**Exercise text:**
William K. Parmenter, 89, a CIA officer who retired in 1980 as the national intelligence officer for sub-Saharan Africa, died April 26 at a care center in Portland, Ore., of complications from a stroke.
The death was confirmed by his wife, Rachel Parmenter.
Mr. Parmenter joined the CIA in 1952. In the early 1960s, he became a writer for and then editor of the president’s daily intelligence brief.
He was deputy chief of the Middle East and Africa division during the 1967 Arab-Israeli War and played a role in the CIA’s accurate forecast of the Israeli victory in the conflict. He was later promoted to chief of the Middle East and Africa division and then to director of the Office of Current Intelligence.
His honors included the Distinguished Intelligence Medal.
William Kean Parmenter was born in Cleveland and raised in the suburb of Lakewood. He was a 1947 graduate of Oberlin College in Ohio and received a doctorate in history from Harvard University in 1952, with a dissertation on colonial African history. He later attended the National War College at Fort Lesley J. McNair in Washington.

**Activity A:** Please repeat a passage from the Parmenter obituary word for word, starting with "William K. Parmenter, 89, a" and going on through "wife, Rachel Parmenter.".
**Activity B:** According to the Parmenter obituary, what medal was among Parmenter's honors?
**Activity C:** Carry the Parmenter obituary on from its final sentence.

**Data records:**
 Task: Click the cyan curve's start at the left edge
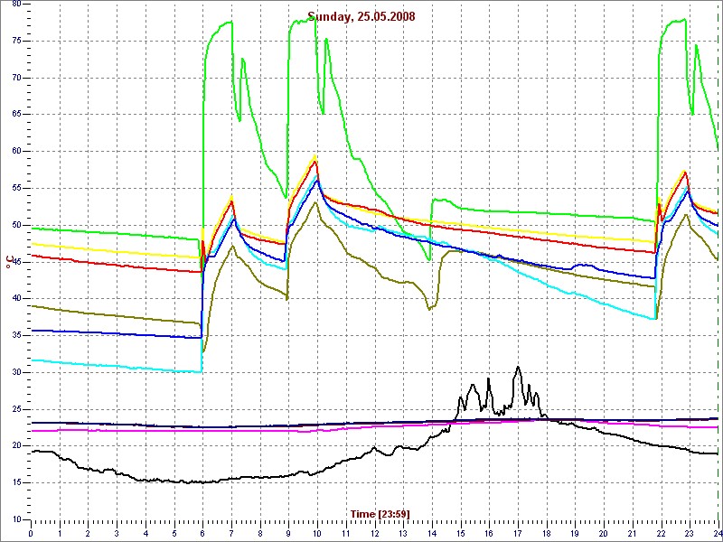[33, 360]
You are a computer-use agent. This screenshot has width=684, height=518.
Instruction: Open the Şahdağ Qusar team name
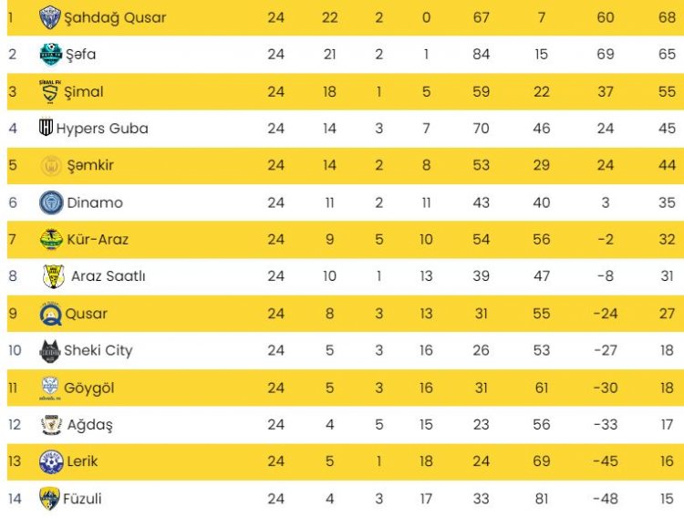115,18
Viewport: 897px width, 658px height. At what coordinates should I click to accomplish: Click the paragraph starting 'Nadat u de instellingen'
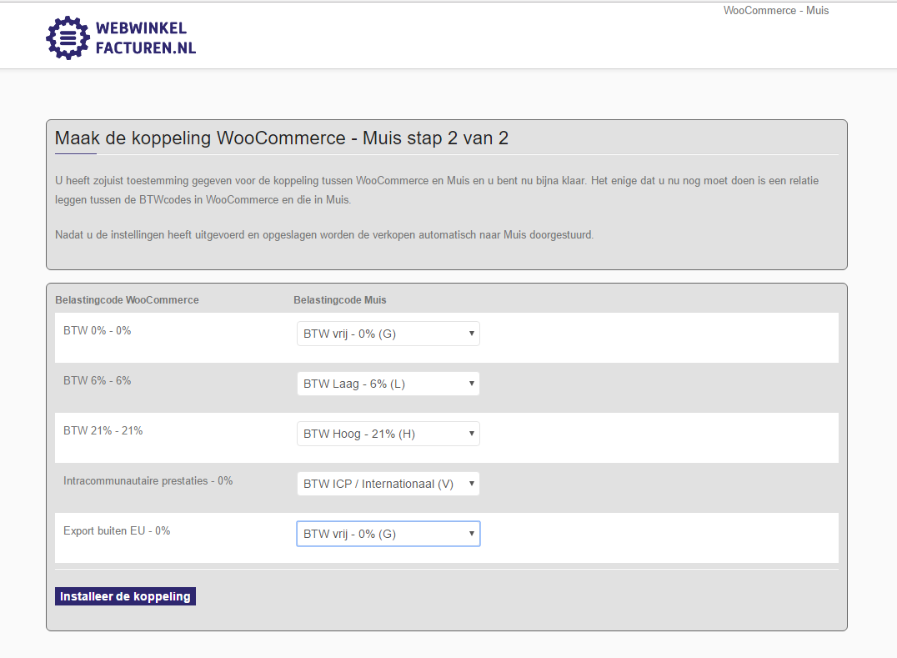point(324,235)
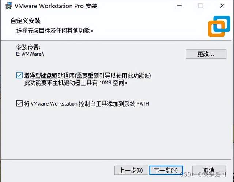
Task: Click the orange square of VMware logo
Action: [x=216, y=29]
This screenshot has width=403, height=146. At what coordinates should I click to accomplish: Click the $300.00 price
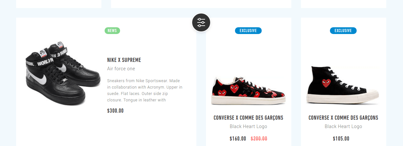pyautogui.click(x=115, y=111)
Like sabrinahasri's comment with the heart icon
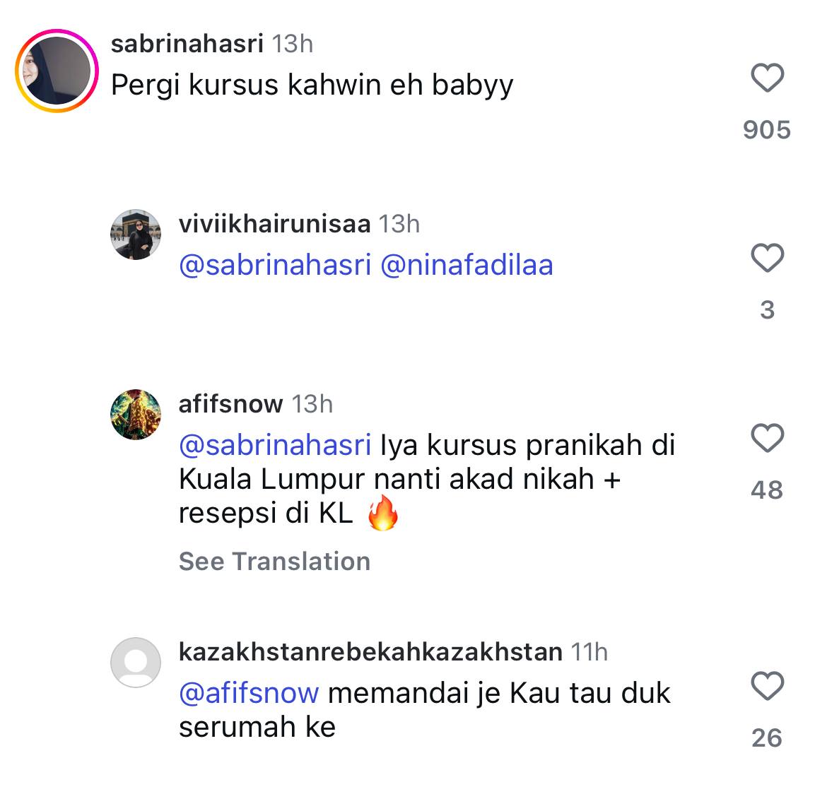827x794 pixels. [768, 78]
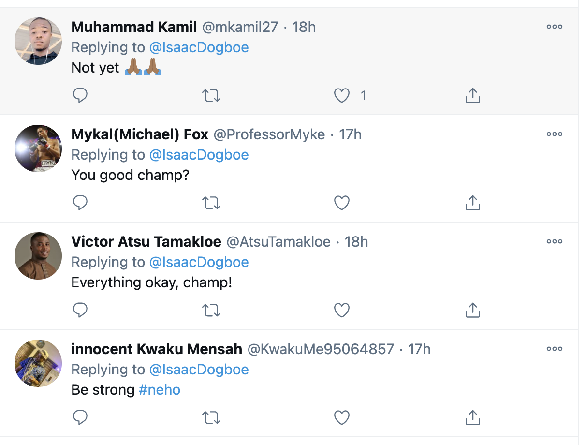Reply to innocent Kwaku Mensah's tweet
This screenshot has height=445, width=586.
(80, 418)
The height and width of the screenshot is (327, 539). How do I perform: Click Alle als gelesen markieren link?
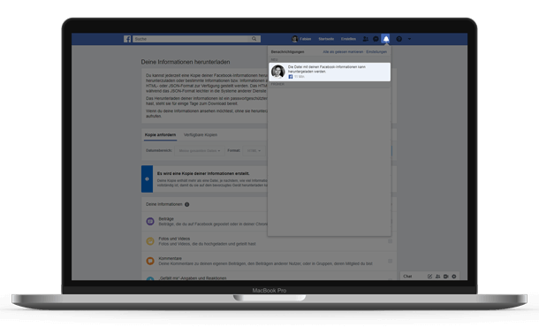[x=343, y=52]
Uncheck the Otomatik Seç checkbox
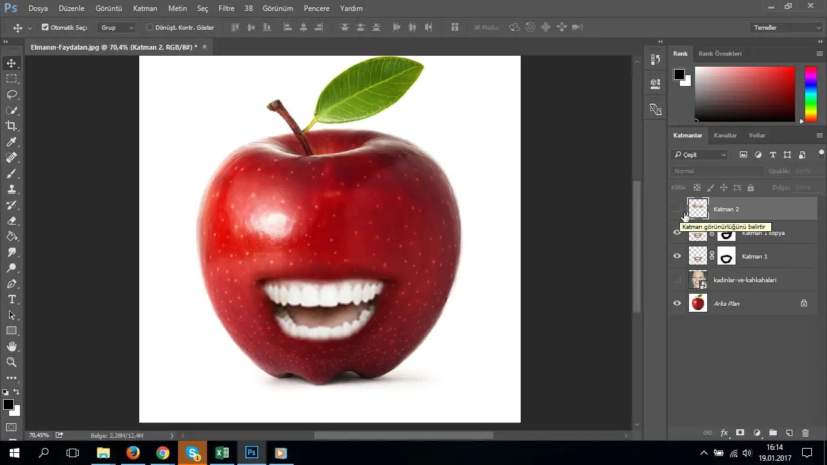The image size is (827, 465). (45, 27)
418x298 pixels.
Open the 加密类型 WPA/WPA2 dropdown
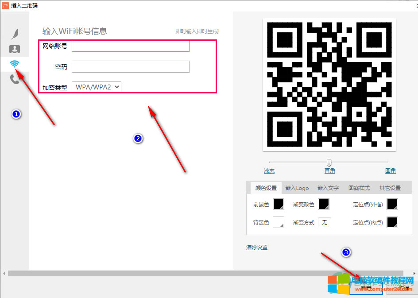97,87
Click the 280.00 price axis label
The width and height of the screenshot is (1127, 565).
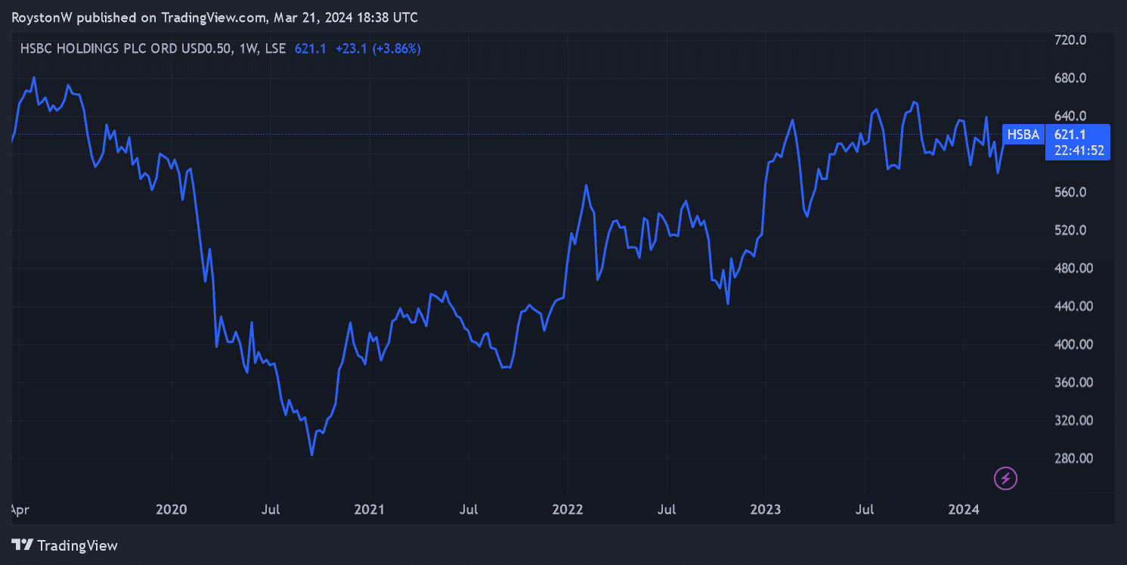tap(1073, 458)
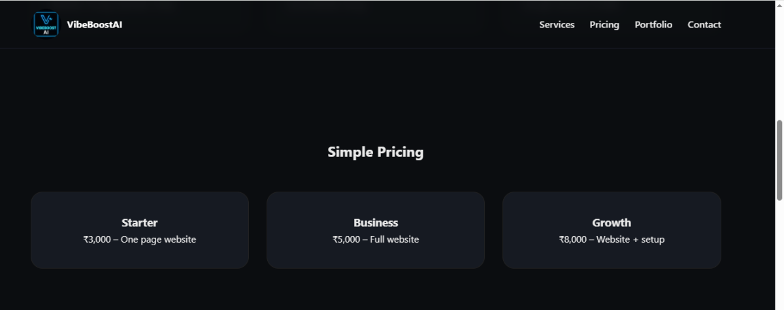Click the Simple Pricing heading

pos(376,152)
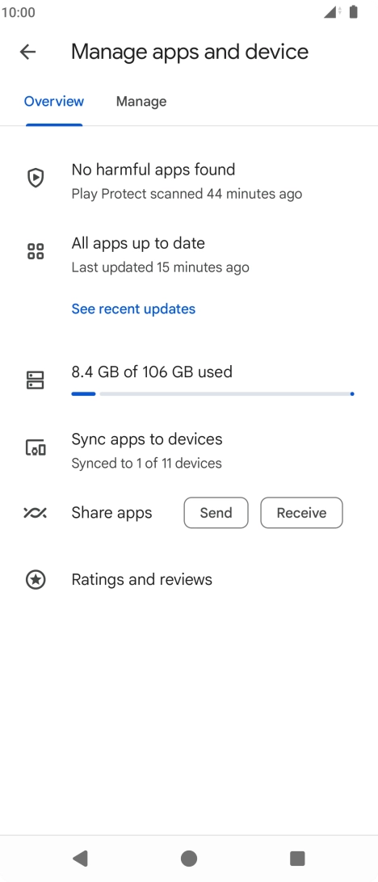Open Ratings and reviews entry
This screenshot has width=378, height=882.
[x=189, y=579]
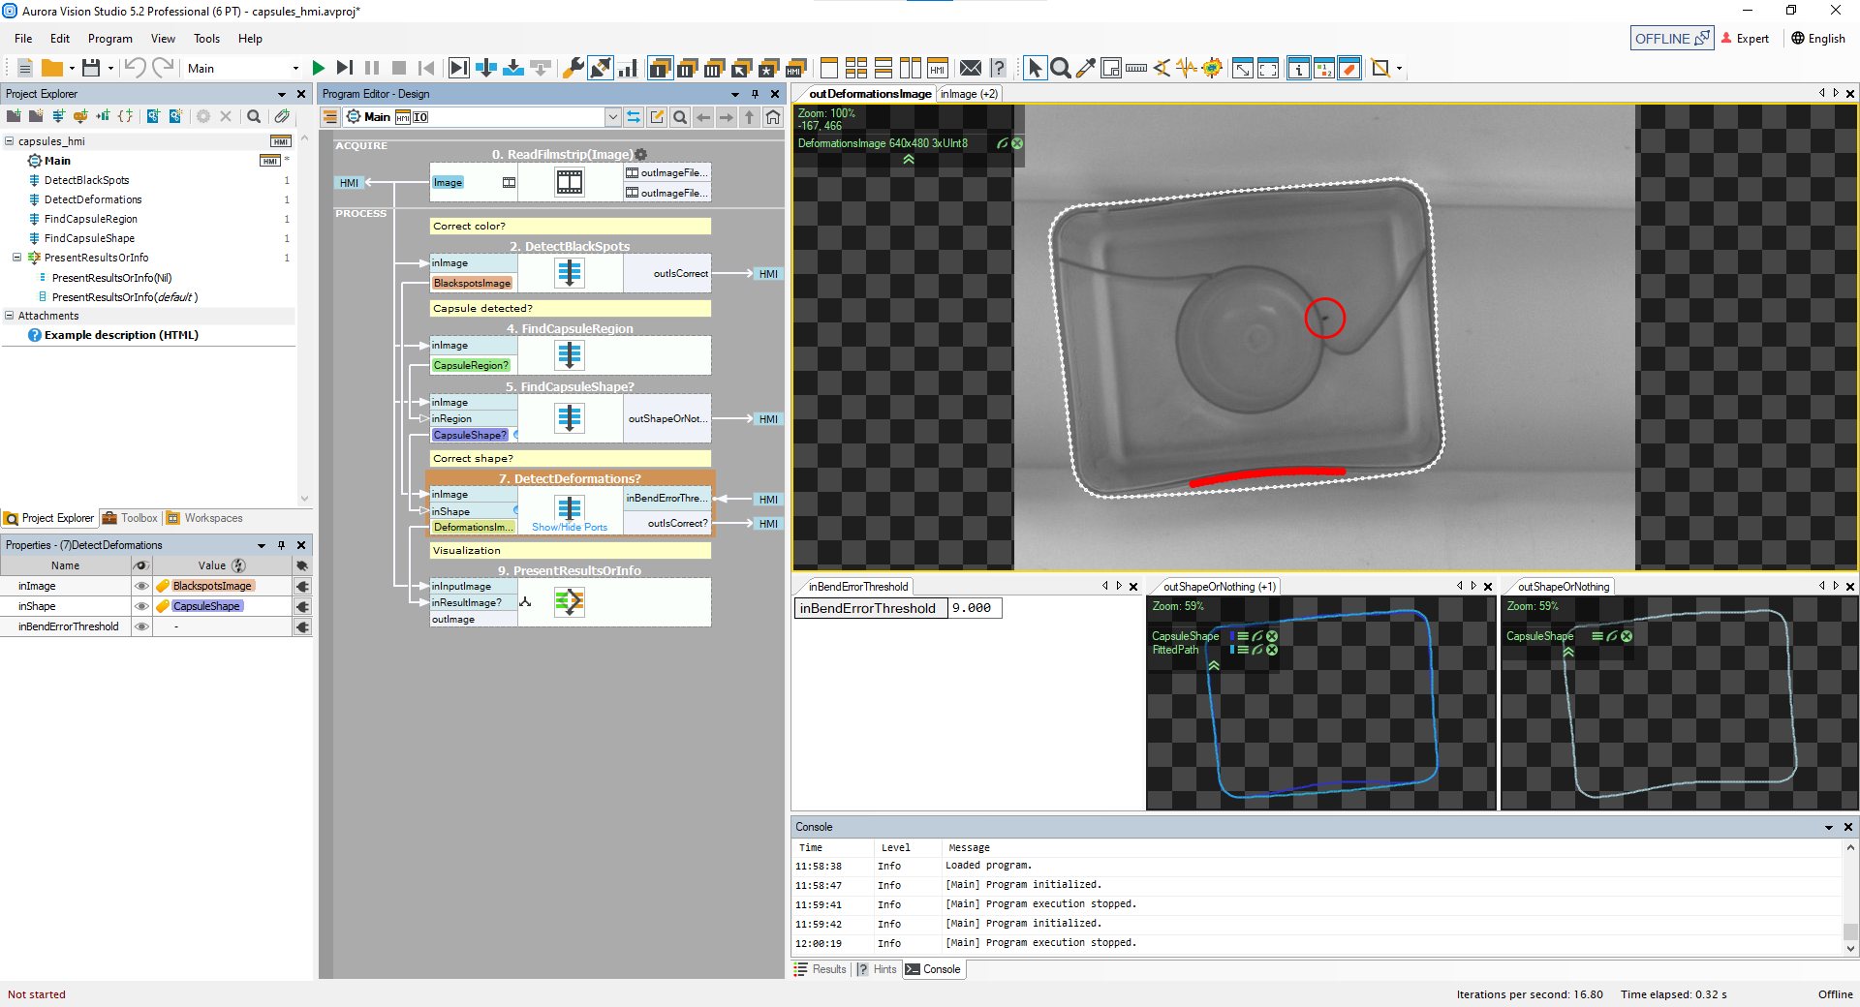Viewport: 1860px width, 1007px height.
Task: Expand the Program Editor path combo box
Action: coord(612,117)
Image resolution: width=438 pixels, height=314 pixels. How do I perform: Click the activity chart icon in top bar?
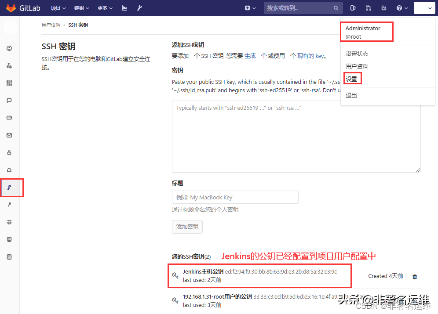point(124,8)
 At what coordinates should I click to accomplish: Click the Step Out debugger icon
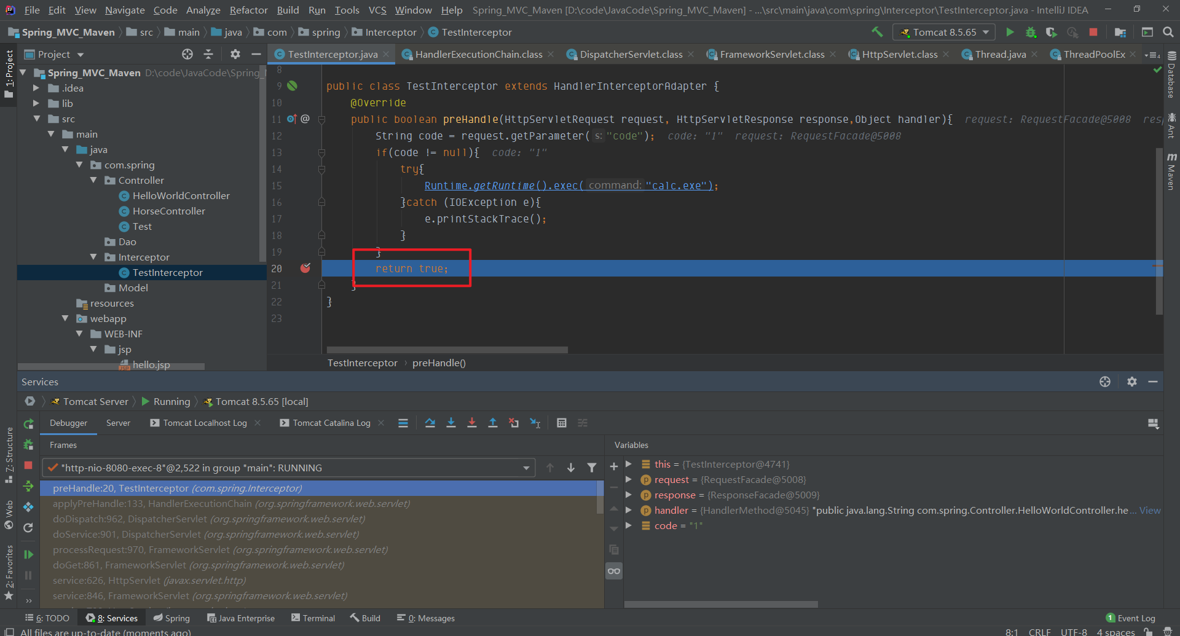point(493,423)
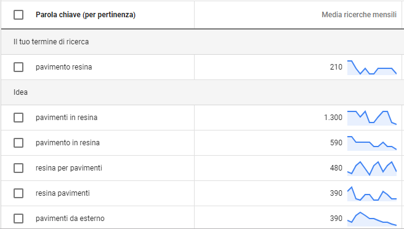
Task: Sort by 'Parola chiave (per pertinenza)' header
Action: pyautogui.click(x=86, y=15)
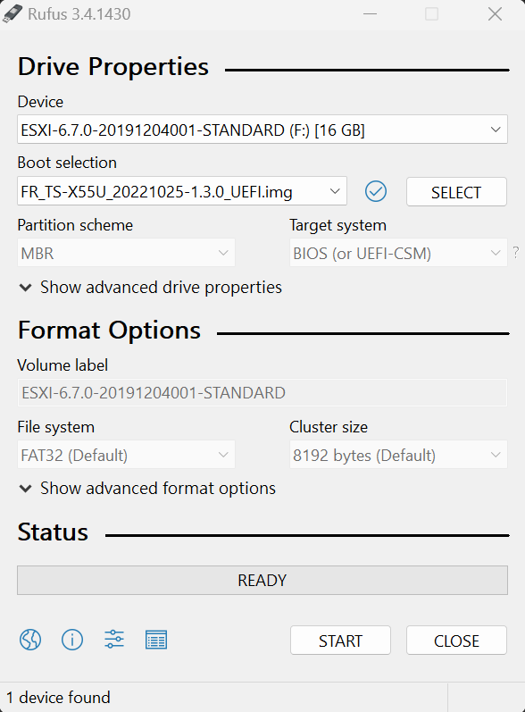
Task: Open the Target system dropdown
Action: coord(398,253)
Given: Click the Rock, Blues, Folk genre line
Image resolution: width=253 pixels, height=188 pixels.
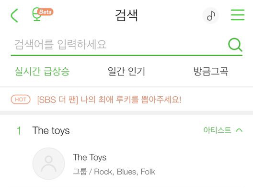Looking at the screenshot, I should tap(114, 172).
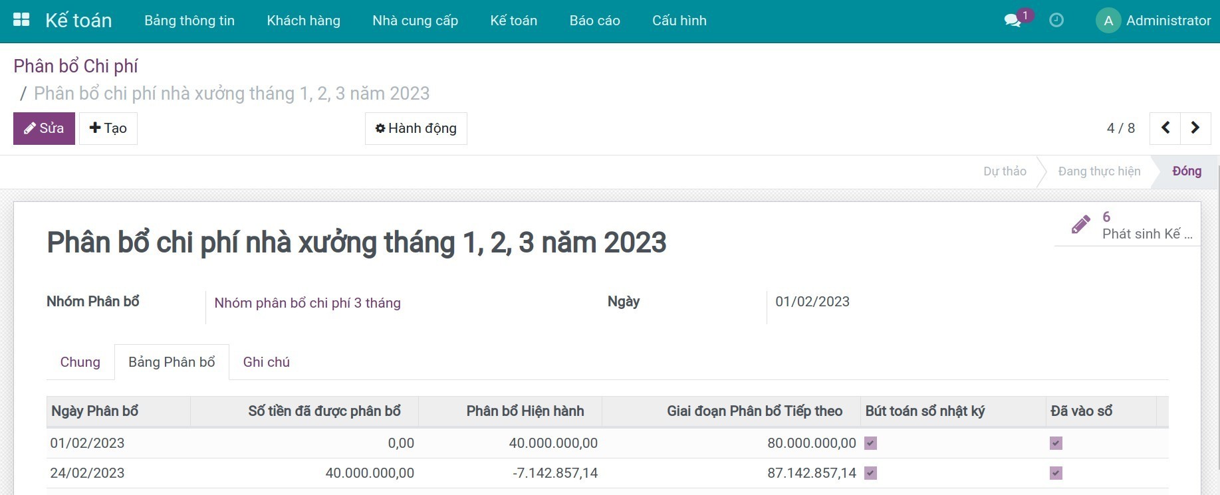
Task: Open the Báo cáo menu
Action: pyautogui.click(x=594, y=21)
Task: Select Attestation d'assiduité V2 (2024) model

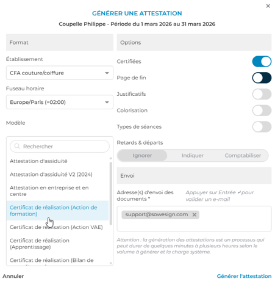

**Response box A:**
William K. Parmenter, 89, a CIA officer who retired in 1980 as the national intelligence officer for sub-Saharan Africa, died April 26 at a care center in Portland, Ore., of complications from a stroke.
The death was confirmed by his wife, Rachel Parmenter.

**Response box B:** The Distinguished Intelligence Medal.

**Response box C:**
During World War II, he served in the Army in Europe as a combat medic. He was captured by the Germans in December 1944 and was a prisoner of war until the Russian army liberated the camp in April 1945, his family said.
In 1989, he moved to Portland from Falls Church. He was a past member and deacon of Little River United Church of Christ in Annandale.
After his CIA retirement, he was a volunteer docent at the National Air and Space Museum’s Paul E. Garber Preservation, Restoration and Storage Facility in Suitland.
Survivors include his wife of 63 years, Rachel Ross Parmenter of Portland; three children, Robert R. Parmenter of Placitas, N.M., Elizabeth A. Parmenter of Portland and Barbara M. Parmenter of Brighton, Mass.; and a grandson.